Разумеется, бывшие жандармы, концлагерные надзиратели и врачи, водители и башенные стрелки бронетанковой дивизии СС «Великая Германия», выступающие в качестве придворных, герцогов и духовенства двора Людовика XVI, — это такая кошмарная, такая сумасшедшая мешанина, в такой степени не соответствующая неписаным ролям, в какой это только вообще возможно.
Впрочем, если гитлеровским живодерам и тошно было напяливать на себя кардинальский пурпур, епископские одеяния и золоченые доспехи, то уж с меньшим неудовольствием — ибо это было забавно — они переименовывали проституток, взятых из матросских борделей, в своих графских супруг, когда речь шла о светских вельможах, либо в виконтеес и герцогинек-наложниц, когда дело касалось Духовенства короля Людовика. В конечном итоге выбранные роли пришлись по вкусу; купаясь в фальшивом величии, эти твари любовались, кичились собой и одновременно стремились приблизиться к собственному идеалу блистательной особы. Те страницы романа, где говорится об этих бывших палачах в кардинальских митрах и кружевных жабо, представляют собою изумительную по силе демонстрацию психологического мастерства автора.
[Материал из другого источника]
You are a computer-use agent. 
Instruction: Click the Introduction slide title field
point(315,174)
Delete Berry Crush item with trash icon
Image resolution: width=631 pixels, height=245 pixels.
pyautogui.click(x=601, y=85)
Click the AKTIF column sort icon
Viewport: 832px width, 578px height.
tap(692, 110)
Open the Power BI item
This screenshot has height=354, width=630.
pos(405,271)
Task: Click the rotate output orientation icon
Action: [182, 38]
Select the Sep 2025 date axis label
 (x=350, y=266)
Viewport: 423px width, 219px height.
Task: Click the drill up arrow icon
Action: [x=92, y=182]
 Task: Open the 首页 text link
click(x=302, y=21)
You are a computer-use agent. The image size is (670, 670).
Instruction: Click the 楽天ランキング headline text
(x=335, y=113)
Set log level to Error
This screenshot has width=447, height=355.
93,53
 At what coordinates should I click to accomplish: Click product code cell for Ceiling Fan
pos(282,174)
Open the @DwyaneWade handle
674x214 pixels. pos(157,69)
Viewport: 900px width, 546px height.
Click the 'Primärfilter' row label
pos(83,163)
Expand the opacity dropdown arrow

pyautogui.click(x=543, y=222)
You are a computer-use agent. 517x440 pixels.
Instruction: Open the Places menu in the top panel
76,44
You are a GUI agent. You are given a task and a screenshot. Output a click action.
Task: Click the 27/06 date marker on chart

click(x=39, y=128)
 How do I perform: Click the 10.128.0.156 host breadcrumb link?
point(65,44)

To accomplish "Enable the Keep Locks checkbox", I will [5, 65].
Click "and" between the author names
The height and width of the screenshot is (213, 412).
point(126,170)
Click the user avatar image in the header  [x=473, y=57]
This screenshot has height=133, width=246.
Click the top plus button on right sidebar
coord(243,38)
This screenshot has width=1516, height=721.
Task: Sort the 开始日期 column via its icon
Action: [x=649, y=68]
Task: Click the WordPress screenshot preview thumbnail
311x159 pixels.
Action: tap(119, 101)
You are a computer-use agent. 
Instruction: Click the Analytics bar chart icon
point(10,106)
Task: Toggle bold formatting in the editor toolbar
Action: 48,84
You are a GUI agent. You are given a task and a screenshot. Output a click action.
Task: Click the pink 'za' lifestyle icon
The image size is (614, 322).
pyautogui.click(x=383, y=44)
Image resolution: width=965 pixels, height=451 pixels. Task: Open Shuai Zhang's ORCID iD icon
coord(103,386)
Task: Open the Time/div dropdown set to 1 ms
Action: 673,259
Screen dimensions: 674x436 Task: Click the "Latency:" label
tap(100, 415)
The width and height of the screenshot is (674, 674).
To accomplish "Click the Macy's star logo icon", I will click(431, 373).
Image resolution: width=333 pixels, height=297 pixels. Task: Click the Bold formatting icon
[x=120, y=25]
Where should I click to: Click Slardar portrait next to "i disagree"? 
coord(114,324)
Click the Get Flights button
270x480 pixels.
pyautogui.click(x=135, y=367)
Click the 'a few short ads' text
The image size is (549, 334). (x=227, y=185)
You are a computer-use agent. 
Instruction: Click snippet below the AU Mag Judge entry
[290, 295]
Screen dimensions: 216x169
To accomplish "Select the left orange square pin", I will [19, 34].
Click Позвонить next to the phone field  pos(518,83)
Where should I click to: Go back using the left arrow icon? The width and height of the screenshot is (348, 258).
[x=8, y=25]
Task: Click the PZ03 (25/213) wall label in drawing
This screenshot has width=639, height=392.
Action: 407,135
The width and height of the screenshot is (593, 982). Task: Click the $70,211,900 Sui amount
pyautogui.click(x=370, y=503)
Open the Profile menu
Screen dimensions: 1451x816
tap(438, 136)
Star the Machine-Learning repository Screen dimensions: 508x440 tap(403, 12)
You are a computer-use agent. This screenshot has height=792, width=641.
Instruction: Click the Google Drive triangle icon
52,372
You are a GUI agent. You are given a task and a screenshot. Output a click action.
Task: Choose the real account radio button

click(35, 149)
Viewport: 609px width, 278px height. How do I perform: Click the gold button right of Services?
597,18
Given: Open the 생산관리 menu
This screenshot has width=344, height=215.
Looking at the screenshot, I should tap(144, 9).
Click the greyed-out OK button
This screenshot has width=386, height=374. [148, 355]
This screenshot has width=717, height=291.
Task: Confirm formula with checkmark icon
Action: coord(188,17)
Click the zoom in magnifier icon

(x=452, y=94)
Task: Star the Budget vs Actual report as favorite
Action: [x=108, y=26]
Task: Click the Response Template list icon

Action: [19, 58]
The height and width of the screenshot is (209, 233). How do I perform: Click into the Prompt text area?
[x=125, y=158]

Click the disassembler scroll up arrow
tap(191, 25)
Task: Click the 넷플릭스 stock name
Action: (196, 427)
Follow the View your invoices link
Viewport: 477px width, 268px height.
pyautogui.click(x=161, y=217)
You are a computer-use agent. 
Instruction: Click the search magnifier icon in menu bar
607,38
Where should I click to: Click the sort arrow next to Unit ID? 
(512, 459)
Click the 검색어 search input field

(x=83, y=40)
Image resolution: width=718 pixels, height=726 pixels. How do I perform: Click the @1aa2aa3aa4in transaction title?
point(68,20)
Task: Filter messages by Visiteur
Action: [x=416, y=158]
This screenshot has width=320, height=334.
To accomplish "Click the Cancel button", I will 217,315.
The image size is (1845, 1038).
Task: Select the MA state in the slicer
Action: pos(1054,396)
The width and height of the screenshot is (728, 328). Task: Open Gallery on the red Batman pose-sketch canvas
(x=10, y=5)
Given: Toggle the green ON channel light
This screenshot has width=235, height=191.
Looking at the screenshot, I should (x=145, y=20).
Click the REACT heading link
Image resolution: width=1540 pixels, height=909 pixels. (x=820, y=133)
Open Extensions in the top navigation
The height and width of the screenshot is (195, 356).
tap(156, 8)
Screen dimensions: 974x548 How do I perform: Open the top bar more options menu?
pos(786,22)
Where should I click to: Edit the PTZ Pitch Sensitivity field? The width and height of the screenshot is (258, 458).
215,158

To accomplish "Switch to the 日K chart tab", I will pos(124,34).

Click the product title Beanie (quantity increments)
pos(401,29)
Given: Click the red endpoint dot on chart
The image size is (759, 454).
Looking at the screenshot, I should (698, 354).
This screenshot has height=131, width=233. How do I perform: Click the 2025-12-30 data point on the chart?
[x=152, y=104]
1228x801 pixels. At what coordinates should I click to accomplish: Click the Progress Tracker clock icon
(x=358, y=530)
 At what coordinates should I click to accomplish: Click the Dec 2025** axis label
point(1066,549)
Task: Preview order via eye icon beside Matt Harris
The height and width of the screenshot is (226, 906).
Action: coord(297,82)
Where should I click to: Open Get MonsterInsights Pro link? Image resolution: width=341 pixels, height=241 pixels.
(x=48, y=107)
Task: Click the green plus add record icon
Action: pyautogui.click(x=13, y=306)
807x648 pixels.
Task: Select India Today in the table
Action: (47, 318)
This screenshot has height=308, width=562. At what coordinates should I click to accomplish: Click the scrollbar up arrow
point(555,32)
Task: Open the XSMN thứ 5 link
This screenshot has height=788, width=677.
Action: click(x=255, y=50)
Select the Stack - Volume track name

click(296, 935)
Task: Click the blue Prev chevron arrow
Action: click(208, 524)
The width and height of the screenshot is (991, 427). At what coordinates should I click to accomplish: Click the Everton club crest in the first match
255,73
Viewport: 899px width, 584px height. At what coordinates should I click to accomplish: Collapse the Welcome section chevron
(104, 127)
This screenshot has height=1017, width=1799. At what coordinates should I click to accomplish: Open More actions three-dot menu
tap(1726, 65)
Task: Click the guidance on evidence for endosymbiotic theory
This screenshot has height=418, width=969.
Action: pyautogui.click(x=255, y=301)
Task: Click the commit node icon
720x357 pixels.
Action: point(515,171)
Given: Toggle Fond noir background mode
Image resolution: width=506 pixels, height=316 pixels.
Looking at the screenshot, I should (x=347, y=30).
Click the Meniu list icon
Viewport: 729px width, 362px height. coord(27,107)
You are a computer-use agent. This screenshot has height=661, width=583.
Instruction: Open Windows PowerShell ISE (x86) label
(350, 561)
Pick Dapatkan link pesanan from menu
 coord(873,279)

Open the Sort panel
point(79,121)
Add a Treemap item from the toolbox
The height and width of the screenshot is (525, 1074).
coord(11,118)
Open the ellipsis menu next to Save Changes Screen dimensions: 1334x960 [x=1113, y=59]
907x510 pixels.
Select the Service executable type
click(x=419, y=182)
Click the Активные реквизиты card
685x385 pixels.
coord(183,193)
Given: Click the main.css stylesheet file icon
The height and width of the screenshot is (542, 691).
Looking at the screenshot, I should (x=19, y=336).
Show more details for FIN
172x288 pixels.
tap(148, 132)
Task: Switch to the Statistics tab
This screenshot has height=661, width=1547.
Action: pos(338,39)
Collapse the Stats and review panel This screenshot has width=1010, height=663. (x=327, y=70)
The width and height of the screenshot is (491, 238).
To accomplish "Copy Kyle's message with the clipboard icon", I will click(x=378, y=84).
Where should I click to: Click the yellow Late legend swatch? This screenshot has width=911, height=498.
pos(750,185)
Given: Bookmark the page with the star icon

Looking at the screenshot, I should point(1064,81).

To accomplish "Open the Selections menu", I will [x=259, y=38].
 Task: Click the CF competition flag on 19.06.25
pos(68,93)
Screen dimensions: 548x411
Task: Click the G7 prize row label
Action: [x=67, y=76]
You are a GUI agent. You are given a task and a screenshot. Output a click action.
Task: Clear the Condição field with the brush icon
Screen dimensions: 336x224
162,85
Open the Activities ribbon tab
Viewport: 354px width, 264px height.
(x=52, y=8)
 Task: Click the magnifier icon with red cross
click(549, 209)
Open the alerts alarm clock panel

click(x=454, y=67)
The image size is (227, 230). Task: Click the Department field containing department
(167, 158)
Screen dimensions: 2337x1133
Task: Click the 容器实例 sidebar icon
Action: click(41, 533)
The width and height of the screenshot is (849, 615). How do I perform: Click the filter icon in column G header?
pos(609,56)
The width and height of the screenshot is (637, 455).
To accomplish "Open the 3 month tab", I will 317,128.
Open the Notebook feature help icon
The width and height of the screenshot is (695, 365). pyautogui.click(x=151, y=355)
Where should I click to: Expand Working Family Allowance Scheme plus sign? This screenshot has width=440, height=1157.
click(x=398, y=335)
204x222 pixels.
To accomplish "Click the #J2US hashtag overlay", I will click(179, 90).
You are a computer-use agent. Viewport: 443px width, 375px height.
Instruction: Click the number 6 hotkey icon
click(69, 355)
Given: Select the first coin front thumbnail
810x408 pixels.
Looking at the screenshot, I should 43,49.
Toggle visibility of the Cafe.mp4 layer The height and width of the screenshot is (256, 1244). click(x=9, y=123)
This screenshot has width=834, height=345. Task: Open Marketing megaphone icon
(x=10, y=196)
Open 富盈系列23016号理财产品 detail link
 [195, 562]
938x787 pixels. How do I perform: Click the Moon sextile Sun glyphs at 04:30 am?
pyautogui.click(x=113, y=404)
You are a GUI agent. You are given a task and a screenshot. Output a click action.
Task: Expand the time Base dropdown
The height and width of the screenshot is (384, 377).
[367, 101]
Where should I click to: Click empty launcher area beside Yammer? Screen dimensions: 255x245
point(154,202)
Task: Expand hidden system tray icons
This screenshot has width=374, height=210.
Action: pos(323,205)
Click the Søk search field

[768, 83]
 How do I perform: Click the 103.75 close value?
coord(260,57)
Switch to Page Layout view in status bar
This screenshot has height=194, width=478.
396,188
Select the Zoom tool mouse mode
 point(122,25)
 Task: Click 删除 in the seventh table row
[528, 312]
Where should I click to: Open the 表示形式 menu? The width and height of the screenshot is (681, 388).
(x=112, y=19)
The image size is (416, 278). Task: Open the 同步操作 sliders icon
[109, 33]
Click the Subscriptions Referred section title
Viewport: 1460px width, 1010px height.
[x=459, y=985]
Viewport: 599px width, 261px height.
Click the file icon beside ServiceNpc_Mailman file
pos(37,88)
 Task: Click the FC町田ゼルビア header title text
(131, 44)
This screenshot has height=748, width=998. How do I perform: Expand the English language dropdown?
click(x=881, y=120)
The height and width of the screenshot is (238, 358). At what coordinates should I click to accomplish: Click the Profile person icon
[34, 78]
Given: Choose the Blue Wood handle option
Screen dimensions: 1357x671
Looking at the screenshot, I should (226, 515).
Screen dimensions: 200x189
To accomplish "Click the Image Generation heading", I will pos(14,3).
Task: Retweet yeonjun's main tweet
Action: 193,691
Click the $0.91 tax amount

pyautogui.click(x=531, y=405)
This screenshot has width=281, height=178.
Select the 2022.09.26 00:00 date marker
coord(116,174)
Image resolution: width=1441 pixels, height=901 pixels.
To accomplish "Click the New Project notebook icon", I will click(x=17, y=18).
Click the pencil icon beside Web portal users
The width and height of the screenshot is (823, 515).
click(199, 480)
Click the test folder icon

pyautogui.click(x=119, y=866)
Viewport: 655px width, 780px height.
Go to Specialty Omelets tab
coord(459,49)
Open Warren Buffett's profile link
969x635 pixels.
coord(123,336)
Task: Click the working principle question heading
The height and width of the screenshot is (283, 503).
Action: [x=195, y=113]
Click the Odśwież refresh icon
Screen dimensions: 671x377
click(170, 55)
Эта голь ухитряется выжать из своего положения утехи, чуждые истинному аристократизму, и наслаждения, вдвойне усиленные оттенком узаконенной преступности. Известно, что преступник пожинает плоды зла с наивысшим удовольствием только тогда, когда творит зло с сознанием своей правоты: именно поэтому, творя мерзости, все они уже по собственной воле стремятся к тому, чтобы хотя бы на словах не выйти из епископской или герцогской роли. Самые тупые из них, например Мерер, завидуют герцогу де Рогану, который ловко ухитряется объявить измывательство над индейскими детьми «действом», со всех точек зрения «придворным», в высшей степени приличествующим дворянину (кстати, в полном соответствии с основной идеей индейцев здесь именуют неграми, потому что раб-негр «лучше соответствует стилю»).